#### [WHAT NEEDS TO BE DONE]
Take the lines from the one containing "Click file icon" through the final line below and restate them exactly. Omit the pictures.

Stored items
---------------
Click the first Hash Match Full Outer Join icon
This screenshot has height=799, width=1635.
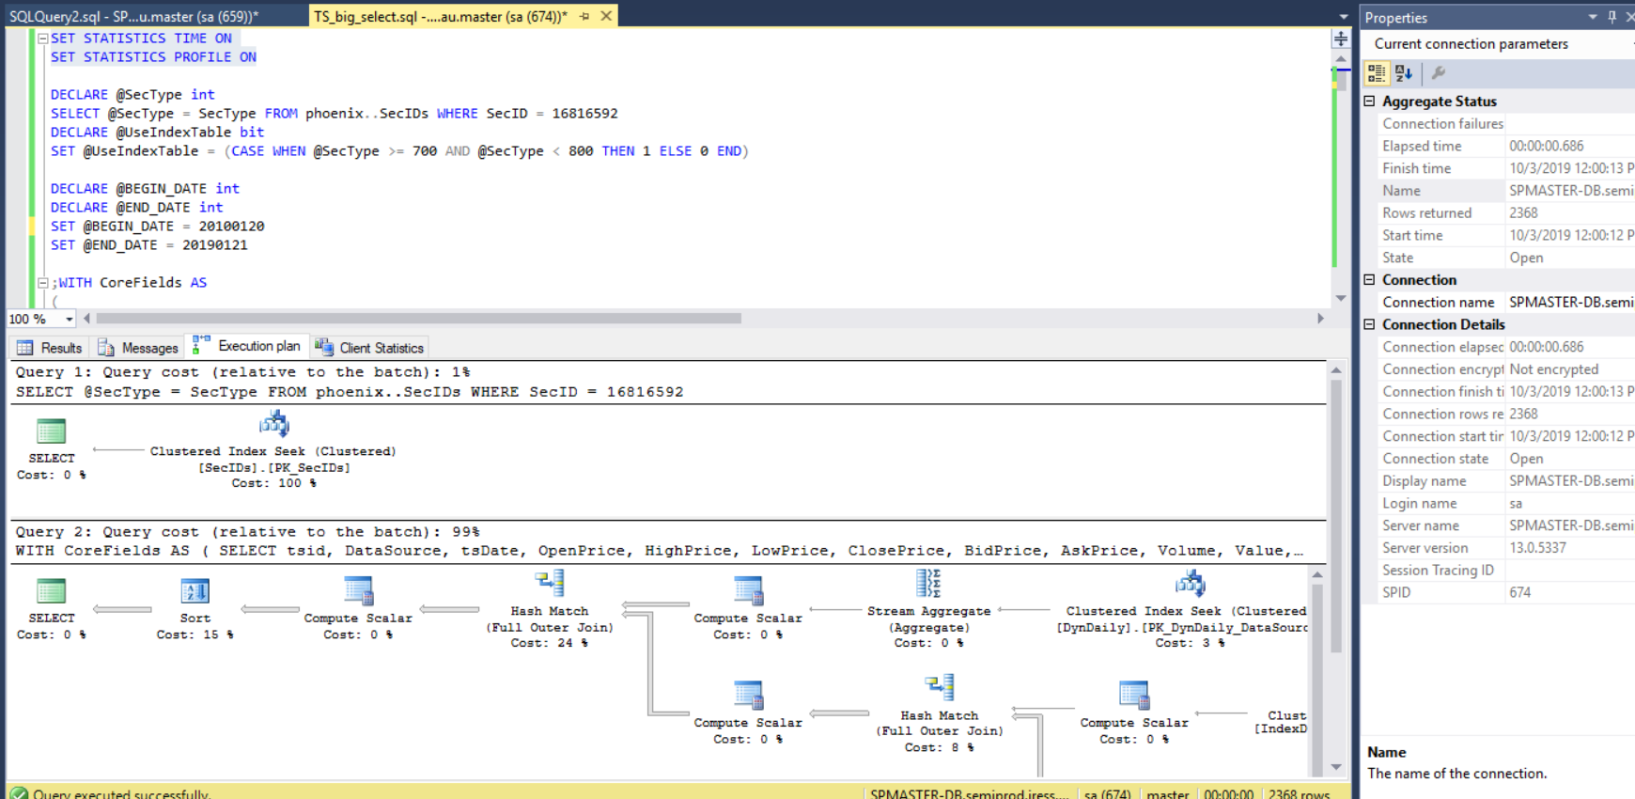[x=550, y=584]
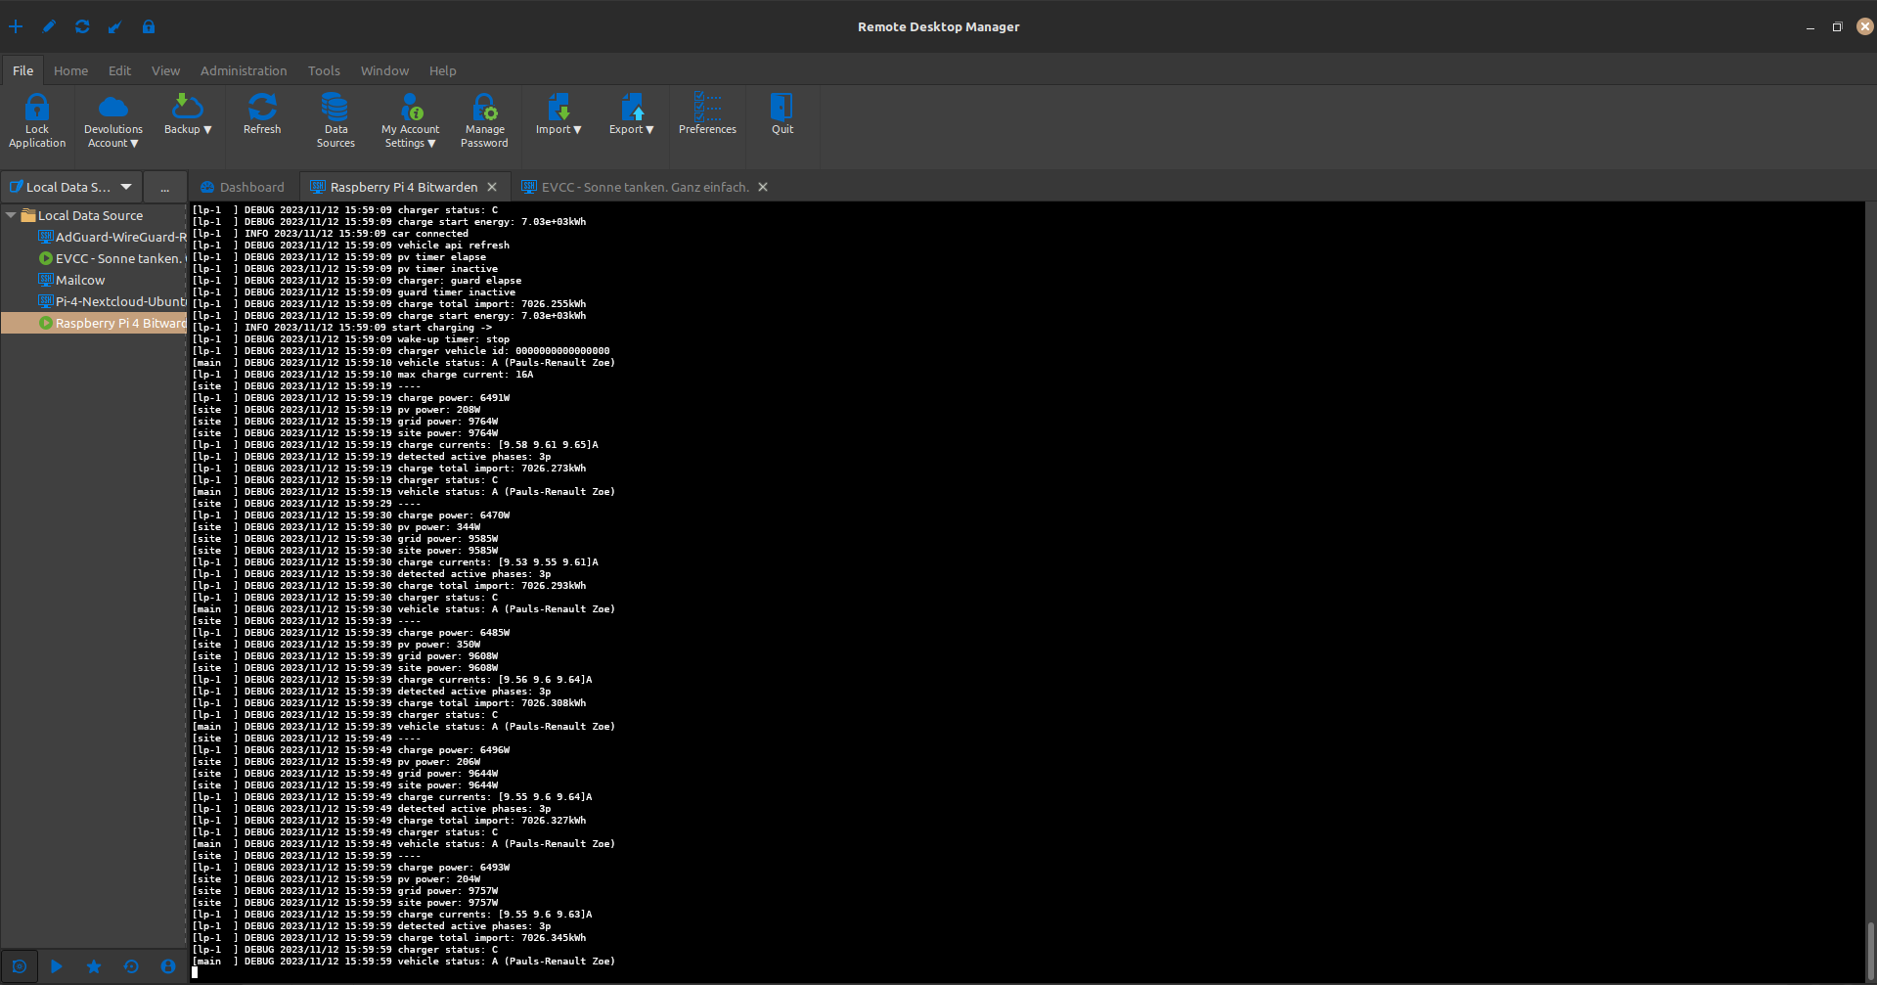
Task: Click the ellipsis button beside data source
Action: click(164, 187)
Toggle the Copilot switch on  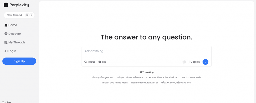186,62
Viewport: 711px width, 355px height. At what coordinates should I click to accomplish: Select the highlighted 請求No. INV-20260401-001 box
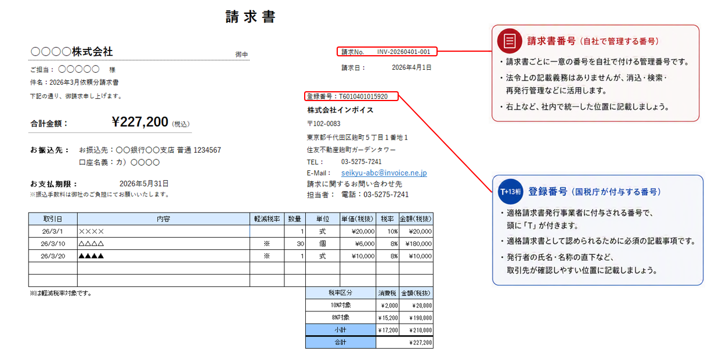point(387,52)
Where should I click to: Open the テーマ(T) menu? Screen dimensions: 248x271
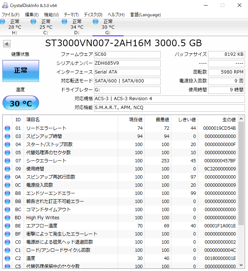71,15
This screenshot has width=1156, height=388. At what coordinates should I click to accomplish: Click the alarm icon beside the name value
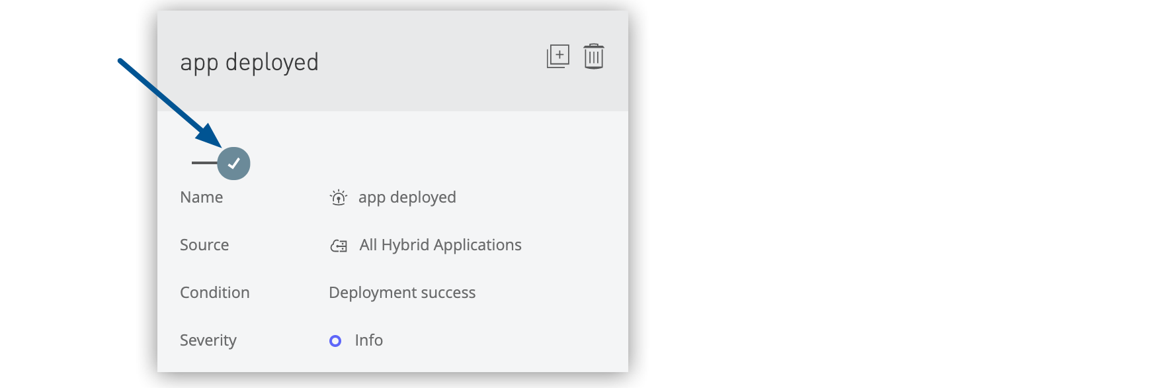point(339,197)
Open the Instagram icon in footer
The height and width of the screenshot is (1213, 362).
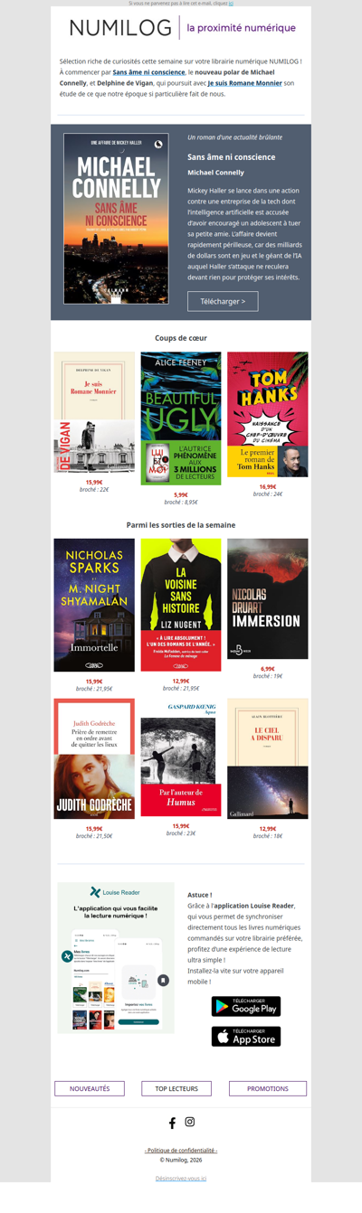(x=190, y=1122)
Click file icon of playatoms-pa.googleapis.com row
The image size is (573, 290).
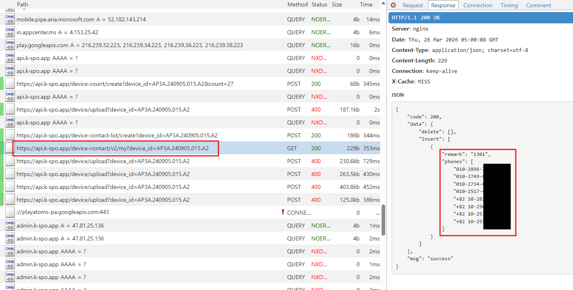tap(10, 212)
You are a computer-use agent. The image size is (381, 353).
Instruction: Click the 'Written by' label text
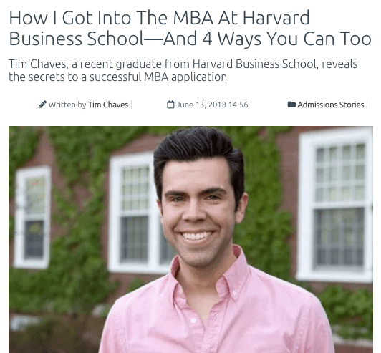click(x=67, y=105)
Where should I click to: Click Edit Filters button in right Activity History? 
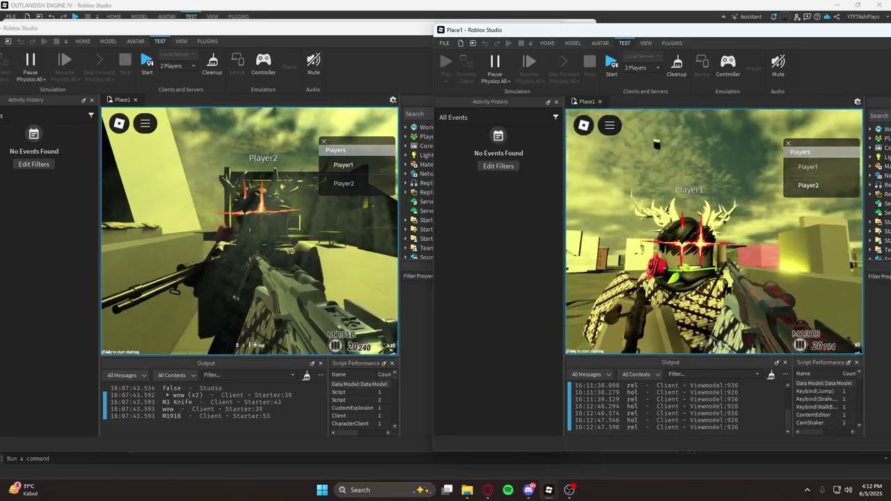tap(498, 166)
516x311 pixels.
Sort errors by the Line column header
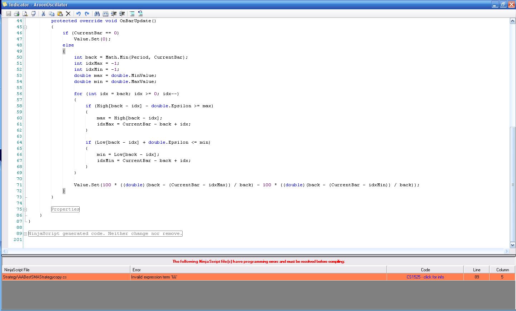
---------------
#### [EXERCISE RESPONSE]
Click file icon of playatoms-pa.googleapis.com row
The image size is (573, 290).
tap(10, 212)
You are a computer-use agent. The image size is (381, 353).
Instruction: Click the 'Written by' label text
click(x=67, y=105)
Where should I click to: Click Edit Filters button in right Activity History? 
tap(498, 166)
516x311 pixels.
Sort errors by the Line column header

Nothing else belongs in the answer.